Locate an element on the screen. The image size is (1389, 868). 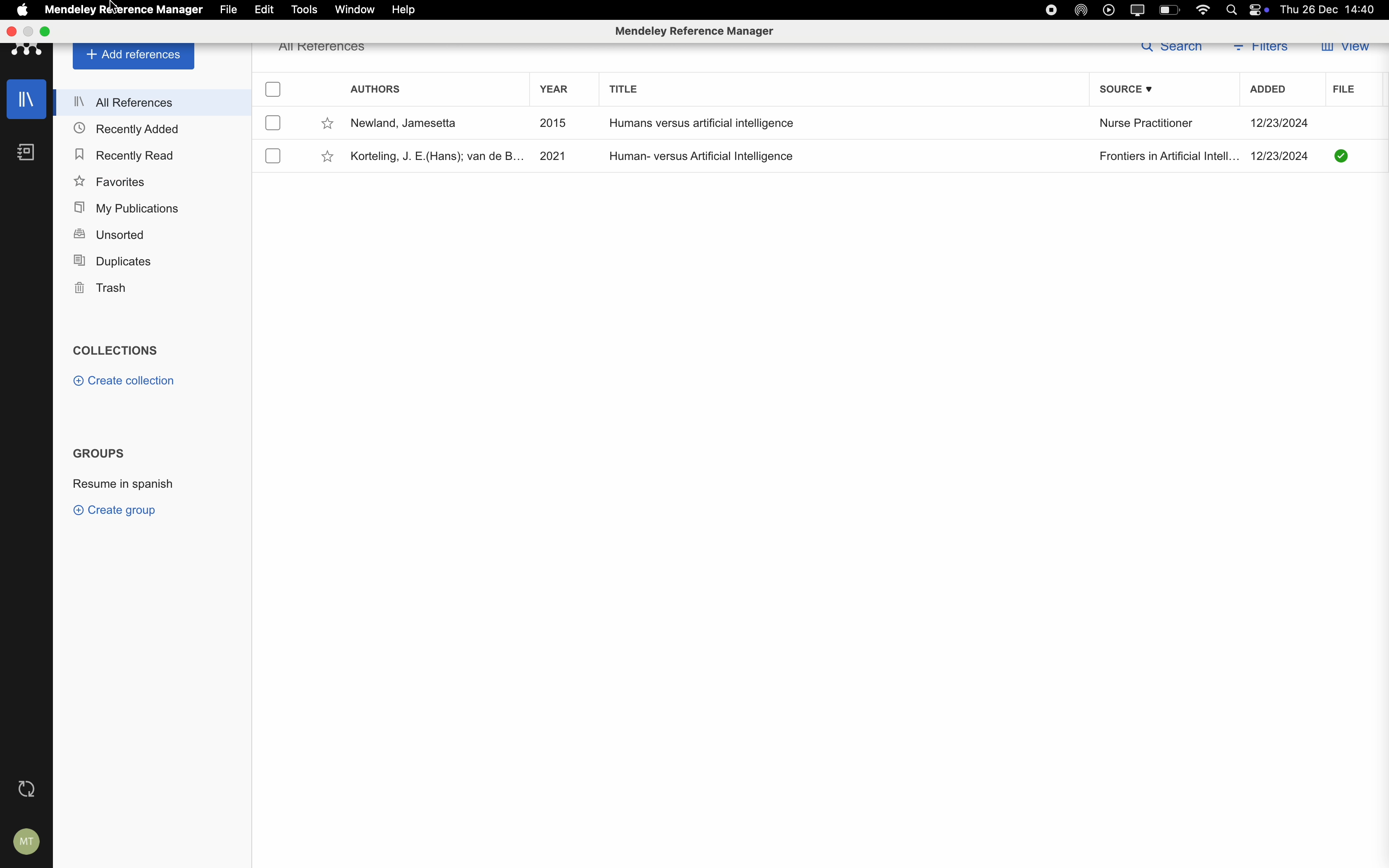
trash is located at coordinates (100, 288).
...
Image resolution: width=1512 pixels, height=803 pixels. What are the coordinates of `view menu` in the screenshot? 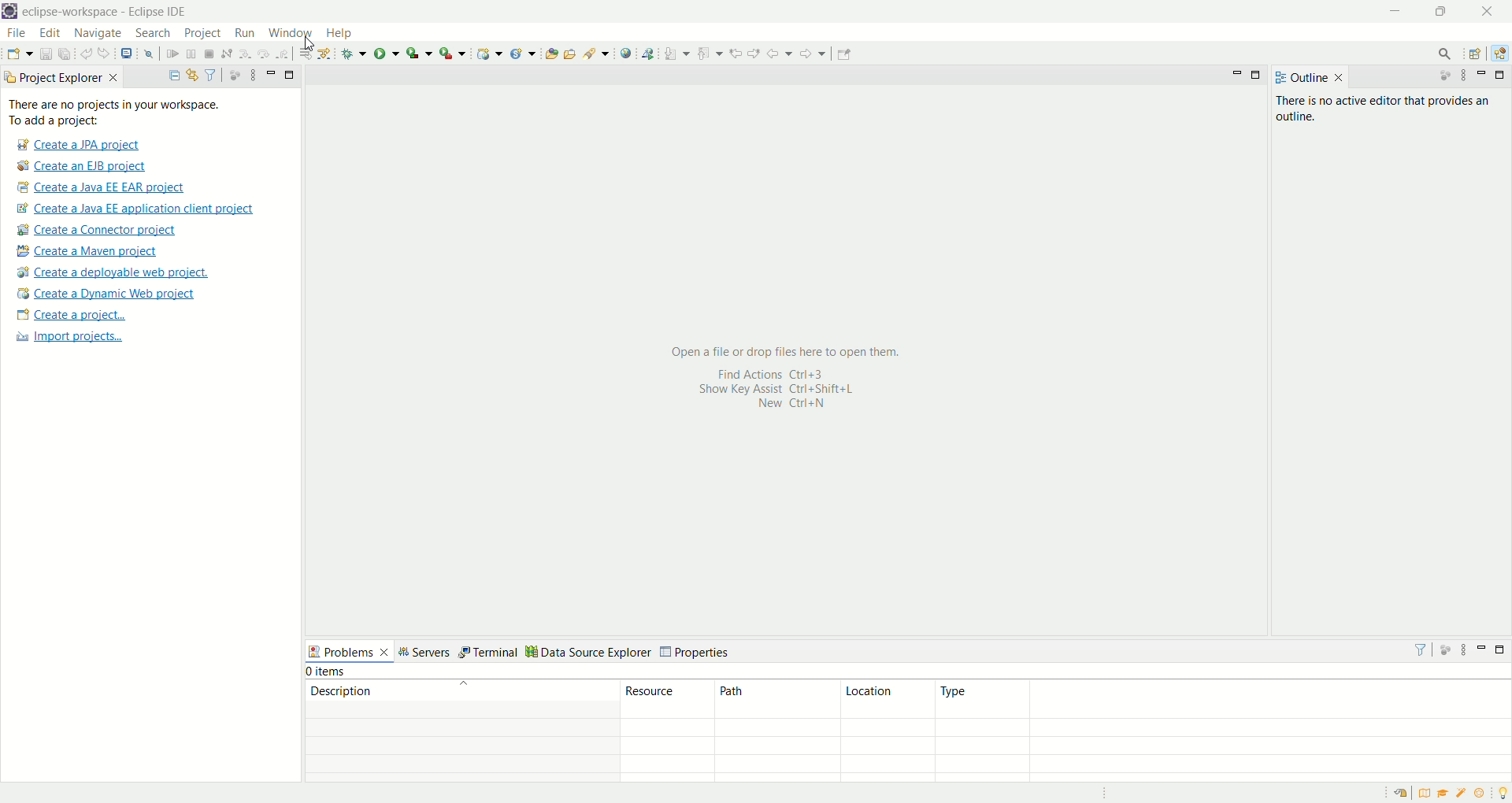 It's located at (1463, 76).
---
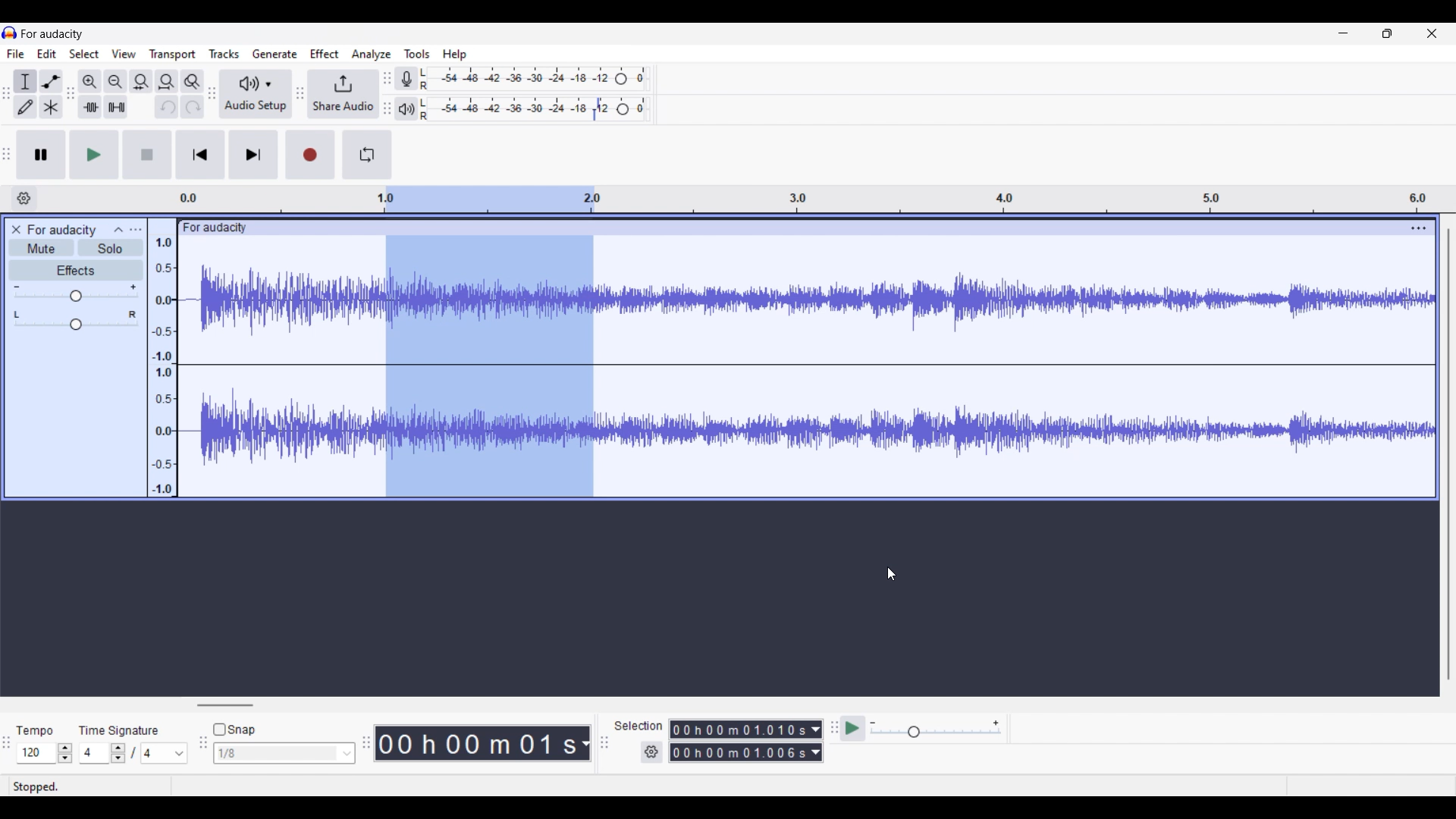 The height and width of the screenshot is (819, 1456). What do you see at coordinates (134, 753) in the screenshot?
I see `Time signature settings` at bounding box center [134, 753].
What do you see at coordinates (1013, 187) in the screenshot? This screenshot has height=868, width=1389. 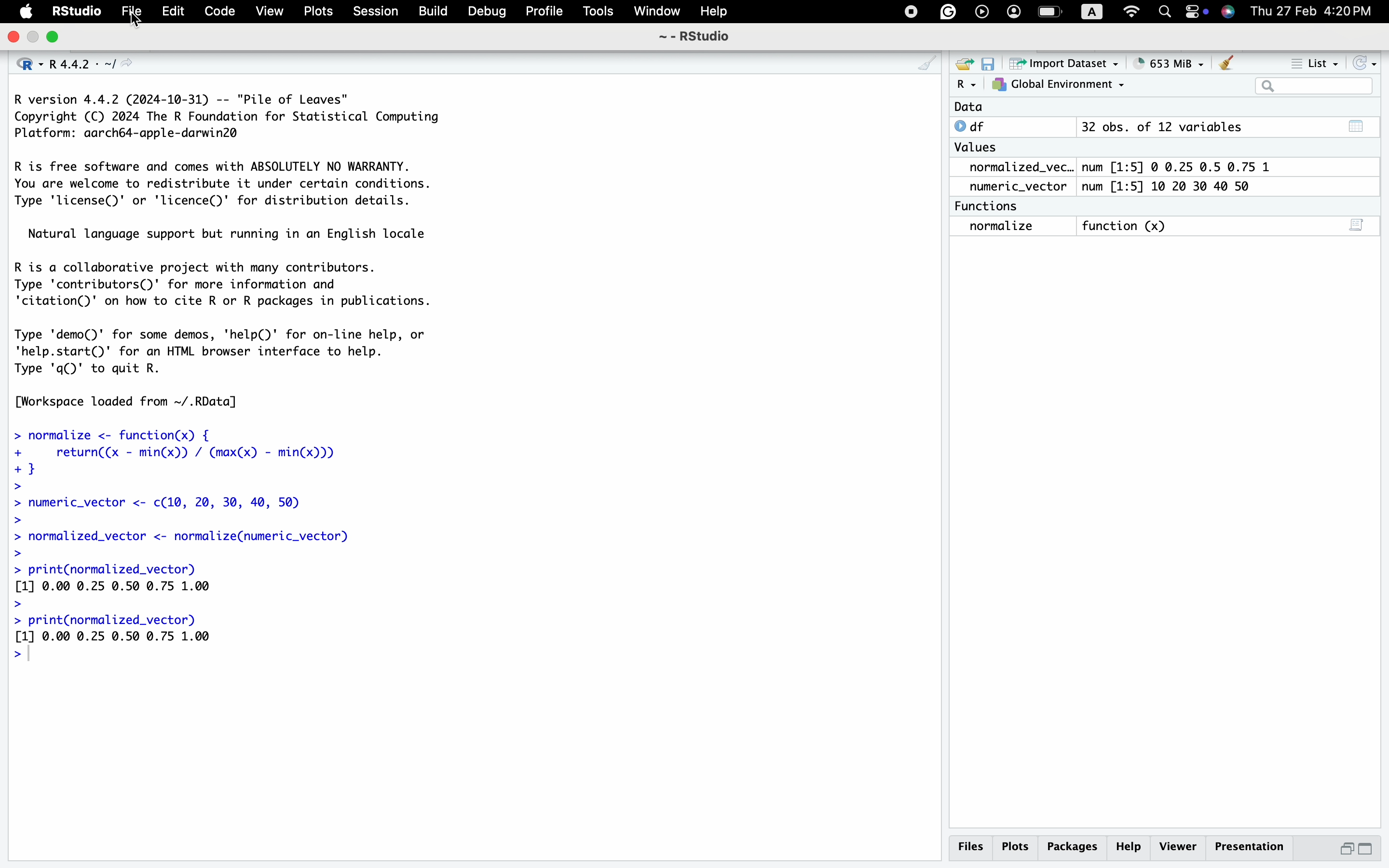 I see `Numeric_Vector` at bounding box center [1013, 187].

▶ SET EXERCISE
Copy out the part of the data that begins with the line containing "Locate an element" and ends with the line containing "trash is located at coordinates (100, 288).", keeping both of those lines, and leave the pictures out.

▶ SOLUTION
Locate an element on the screen. The image size is (1389, 868). 
trash is located at coordinates (100, 288).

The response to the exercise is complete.